I notice that Lotus has announced that it is to create more than 100 new jobs.
The firm will recruit 45 specialist engineers and 40 manufacturing operatives, along with 18 graduates. That is all very exciting. Mark Pym, group head of human resources at Lotus, said: “Lotus’s successes have always been built on our talented and dedicated workforce, and as we embark on a period of strengthening it’s crucial that we grow our workforce to support this.”
So Lotus may be getting clever clogs graduates to move to Norfolk but what is really missing is one profession that is always overlooked and underated. Sales. Not marketing, not PR, not new media-engagement hipsters, but people who can actually go out there and flog some cars.
Lotus only makes 2000 units a year and it claims to export 85 per cent of them, but really you need to crack the home market and the rest will follow. Now I know in 2011 the company sold just 329 cars, and that fell to 137 in 2012. It is risible really. Product placement in Reds 2 is really not going to work either, although the firm is also making a big thing of that.

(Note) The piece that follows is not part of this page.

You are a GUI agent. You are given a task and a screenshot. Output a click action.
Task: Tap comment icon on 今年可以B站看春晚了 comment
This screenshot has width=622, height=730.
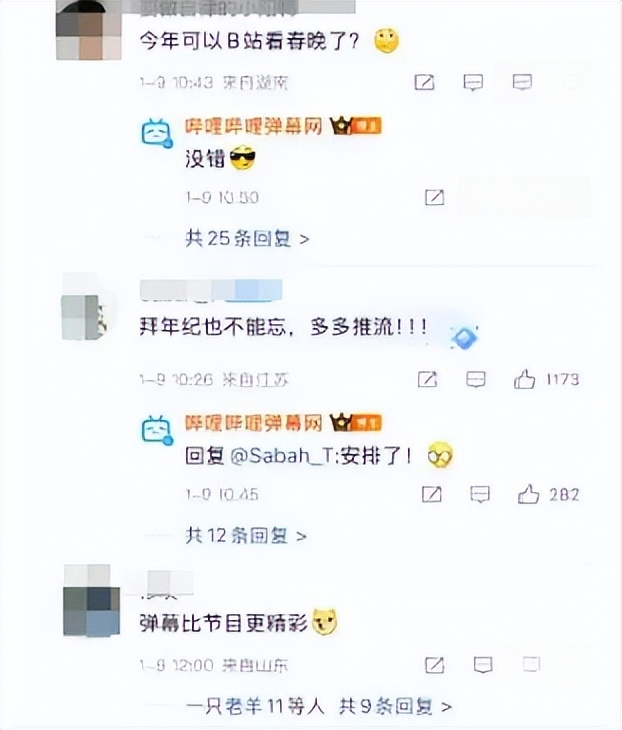point(473,82)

It is great that investment is being made at the world’s best-known plastic car company, but what it really needs is people who can sell its cars. If that means a clear out at dealer level then perhaps that is what Lotus needs. Maybe a completely new system, where owners are loaned replacement Lotuses whilst theirs are all taken back to Norfolk to be serviced might be an answer.
I’d spend some money on boutique mini Lotus showrooms, or even mobile pop-up ones. Get Lotuses on the streets again. Get sales people going to where the customers are and proving what great cars they sell.
Lotus needs fresh thinking to take on Porsche, but most of all it needs better sales teams. Then those graduates can make even more impressive cars for them to sell, and then it will get easier for the Hethel firm.
That’s how I would put a rocket up Lotus. What would you do?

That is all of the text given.